[Data records]
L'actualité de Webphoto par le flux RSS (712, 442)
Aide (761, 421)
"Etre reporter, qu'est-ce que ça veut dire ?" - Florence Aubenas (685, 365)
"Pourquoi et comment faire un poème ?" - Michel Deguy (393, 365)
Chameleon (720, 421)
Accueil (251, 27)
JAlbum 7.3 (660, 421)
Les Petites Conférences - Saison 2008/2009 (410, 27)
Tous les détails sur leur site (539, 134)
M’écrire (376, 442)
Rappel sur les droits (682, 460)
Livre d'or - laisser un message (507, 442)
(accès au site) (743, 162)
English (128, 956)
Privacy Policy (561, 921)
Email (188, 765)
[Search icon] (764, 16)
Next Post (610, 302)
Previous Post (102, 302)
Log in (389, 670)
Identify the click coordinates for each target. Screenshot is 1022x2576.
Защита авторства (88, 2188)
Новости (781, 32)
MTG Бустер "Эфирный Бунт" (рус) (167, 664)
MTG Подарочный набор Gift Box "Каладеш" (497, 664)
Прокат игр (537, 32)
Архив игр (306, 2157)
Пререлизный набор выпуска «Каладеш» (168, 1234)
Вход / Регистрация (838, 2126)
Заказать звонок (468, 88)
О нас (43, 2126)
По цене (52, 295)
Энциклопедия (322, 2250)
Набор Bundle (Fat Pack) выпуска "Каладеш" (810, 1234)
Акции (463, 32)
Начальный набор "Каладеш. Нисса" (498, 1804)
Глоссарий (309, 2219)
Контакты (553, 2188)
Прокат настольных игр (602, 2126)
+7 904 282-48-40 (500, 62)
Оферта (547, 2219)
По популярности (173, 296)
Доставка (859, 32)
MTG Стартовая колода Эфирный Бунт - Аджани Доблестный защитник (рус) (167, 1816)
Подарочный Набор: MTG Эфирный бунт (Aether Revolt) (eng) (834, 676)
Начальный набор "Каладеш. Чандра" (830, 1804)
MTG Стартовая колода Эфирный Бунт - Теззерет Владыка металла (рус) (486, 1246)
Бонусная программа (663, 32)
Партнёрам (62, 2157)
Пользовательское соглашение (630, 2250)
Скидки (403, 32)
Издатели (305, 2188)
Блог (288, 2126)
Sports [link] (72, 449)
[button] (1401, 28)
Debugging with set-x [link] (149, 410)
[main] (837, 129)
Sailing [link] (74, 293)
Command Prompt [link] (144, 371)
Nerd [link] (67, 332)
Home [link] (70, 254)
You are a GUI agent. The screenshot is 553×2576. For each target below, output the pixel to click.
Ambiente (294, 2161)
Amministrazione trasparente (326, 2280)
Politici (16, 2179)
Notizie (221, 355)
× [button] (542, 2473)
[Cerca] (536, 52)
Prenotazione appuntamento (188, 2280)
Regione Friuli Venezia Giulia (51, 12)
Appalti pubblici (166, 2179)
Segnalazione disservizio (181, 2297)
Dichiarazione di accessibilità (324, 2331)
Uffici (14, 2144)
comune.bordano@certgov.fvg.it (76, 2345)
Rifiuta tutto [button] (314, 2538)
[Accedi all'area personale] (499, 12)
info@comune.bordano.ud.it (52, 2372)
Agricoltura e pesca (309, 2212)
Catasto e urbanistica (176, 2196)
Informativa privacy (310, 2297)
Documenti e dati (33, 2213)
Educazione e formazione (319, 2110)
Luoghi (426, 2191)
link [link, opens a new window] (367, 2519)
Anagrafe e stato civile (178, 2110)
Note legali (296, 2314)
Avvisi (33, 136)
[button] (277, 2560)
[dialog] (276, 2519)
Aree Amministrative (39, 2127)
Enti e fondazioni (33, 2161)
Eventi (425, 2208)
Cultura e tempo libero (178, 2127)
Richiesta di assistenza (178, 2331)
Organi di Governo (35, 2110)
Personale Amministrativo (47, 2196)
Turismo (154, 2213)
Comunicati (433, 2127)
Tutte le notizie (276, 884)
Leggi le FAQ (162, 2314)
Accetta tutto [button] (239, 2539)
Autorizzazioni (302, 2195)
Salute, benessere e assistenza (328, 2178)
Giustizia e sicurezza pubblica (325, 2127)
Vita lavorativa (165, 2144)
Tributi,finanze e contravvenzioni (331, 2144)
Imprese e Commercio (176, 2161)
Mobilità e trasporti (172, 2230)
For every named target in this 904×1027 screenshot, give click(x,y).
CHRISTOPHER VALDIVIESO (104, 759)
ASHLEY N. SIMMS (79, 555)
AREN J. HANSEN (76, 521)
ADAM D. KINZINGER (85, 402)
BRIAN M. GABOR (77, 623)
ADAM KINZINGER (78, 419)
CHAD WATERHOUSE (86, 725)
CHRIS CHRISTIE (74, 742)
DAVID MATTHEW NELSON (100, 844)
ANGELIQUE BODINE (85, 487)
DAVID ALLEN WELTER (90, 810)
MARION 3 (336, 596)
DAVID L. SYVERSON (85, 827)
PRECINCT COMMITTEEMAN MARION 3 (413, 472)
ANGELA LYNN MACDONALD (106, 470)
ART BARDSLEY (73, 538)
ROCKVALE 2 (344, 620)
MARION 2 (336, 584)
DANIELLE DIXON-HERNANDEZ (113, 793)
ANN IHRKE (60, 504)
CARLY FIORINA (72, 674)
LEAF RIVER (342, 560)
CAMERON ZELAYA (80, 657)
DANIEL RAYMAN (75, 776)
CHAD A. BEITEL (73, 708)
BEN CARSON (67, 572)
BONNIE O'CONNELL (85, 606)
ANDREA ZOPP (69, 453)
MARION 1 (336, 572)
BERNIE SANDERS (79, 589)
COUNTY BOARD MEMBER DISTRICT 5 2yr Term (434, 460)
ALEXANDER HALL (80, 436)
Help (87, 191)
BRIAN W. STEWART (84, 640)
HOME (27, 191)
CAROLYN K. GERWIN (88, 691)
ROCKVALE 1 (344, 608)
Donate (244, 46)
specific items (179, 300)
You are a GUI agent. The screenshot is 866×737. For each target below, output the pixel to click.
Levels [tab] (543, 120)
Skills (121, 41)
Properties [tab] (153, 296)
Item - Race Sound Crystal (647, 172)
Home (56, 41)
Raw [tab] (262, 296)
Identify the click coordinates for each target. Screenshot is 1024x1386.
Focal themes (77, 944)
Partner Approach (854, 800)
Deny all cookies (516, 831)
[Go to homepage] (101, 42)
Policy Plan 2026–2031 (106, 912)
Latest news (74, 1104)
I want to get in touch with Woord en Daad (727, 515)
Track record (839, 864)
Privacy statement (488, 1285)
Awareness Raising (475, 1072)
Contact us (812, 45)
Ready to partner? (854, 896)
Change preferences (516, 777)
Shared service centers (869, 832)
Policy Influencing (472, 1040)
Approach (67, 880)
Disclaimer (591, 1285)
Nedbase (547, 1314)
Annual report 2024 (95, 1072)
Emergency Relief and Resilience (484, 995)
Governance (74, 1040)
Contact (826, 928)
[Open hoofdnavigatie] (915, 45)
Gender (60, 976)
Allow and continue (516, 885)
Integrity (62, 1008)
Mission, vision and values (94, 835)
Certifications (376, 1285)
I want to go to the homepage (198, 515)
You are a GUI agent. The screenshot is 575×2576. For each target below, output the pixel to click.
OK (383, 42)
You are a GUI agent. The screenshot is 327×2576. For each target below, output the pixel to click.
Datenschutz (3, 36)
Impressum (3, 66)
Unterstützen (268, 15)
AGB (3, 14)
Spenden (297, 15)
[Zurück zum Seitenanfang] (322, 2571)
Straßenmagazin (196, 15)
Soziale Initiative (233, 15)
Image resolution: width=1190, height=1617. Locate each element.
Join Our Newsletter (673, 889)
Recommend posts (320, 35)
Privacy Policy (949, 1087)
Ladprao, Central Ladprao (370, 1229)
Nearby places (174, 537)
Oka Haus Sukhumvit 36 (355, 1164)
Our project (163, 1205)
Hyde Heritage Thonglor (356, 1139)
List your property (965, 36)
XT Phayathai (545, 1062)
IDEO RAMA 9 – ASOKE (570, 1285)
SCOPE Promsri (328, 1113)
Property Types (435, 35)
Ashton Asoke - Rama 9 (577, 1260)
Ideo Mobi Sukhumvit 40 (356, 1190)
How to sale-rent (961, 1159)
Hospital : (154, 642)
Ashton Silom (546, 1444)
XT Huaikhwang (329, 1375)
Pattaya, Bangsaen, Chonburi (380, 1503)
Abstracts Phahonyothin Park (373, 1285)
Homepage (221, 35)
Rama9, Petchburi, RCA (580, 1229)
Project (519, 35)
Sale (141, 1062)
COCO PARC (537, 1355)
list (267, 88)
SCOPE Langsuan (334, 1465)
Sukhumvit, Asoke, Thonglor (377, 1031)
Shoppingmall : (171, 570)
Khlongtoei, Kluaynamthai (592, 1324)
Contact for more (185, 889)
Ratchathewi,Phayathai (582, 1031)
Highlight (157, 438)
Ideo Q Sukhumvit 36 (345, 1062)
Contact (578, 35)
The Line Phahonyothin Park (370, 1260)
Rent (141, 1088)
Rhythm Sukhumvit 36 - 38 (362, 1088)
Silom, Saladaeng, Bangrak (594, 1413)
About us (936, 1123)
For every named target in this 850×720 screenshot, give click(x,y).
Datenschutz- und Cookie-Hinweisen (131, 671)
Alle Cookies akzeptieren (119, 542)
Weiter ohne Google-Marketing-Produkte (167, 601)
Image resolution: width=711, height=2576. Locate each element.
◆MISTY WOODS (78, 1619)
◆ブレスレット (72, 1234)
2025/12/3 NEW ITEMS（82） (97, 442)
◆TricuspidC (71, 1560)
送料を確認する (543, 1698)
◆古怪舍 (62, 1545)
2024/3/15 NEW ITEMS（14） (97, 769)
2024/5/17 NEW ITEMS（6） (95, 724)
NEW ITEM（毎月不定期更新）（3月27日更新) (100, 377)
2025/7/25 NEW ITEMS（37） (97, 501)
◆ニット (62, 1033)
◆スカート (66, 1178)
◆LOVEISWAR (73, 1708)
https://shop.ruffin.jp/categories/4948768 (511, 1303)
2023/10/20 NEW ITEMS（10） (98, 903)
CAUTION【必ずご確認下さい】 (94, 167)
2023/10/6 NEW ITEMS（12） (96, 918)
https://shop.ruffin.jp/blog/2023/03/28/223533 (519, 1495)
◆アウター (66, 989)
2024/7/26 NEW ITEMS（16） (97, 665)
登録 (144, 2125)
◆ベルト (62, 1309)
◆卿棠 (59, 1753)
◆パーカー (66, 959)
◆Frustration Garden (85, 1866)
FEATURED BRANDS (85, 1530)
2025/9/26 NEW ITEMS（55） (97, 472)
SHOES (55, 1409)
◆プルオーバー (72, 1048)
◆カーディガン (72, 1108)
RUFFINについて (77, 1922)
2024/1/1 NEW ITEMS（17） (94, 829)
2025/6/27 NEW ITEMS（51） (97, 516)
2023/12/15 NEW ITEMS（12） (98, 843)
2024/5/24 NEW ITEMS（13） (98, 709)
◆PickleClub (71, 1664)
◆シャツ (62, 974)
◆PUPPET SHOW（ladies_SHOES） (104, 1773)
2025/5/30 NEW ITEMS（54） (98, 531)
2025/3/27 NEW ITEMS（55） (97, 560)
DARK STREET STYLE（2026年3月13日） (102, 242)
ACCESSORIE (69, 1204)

» **PROMPT**
Take the stretch of the material from the line with "list (267, 88)" through the line with "2023/10/6 NEW ITEMS（12） (96, 918)", and switch "NEW ITEMS" to "NEW ARRIVALS" while leaving everything else unchanged.

» **REPLY TO THE EXERCISE**
list (267, 88)
SCOPE Langsuan (334, 1465)
Sukhumvit, Asoke, Thonglor (377, 1031)
Shoppingmall : (171, 570)
Khlongtoei, Kluaynamthai (592, 1324)
Contact for more (185, 889)
Ratchathewi,Phayathai (582, 1031)
Highlight (157, 438)
Ideo Q Sukhumvit 36 (345, 1062)
Contact (578, 35)
The Line Phahonyothin Park (370, 1260)
Rent (141, 1088)
Rhythm Sukhumvit 36 - 38 (362, 1088)
Silom, Saladaeng, Bangrak (594, 1413)
About us (936, 1123)
For every named target in this 850×720 screenshot, give click(x,y).
Datenschutz- und Cookie-Hinweisen (131, 671)
Alle Cookies akzeptieren (119, 542)
Weiter ohne Google-Marketing-Produkte (167, 601)
Image resolution: width=711, height=2576. Locate each element.
◆MISTY WOODS (78, 1619)
◆ブレスレット (72, 1234)
2025/12/3 NEW ARRIVALS（82） (97, 442)
◆TricuspidC (71, 1560)
送料を確認する (543, 1698)
◆古怪舍 (62, 1545)
2024/3/15 NEW ARRIVALS（14） (97, 769)
2024/5/17 NEW ARRIVALS（6） (95, 724)
NEW ITEM（毎月不定期更新）（3月27日更新) (100, 377)
2025/7/25 NEW ARRIVALS（37） (97, 501)
◆ニット (62, 1033)
◆スカート (66, 1178)
◆LOVEISWAR (73, 1708)
https://shop.ruffin.jp/categories/4948768 (511, 1303)
2023/10/20 NEW ARRIVALS（10） (98, 903)
CAUTION【必ずご確認下さい】 (94, 167)
2023/10/6 NEW ARRIVALS（12） (96, 918)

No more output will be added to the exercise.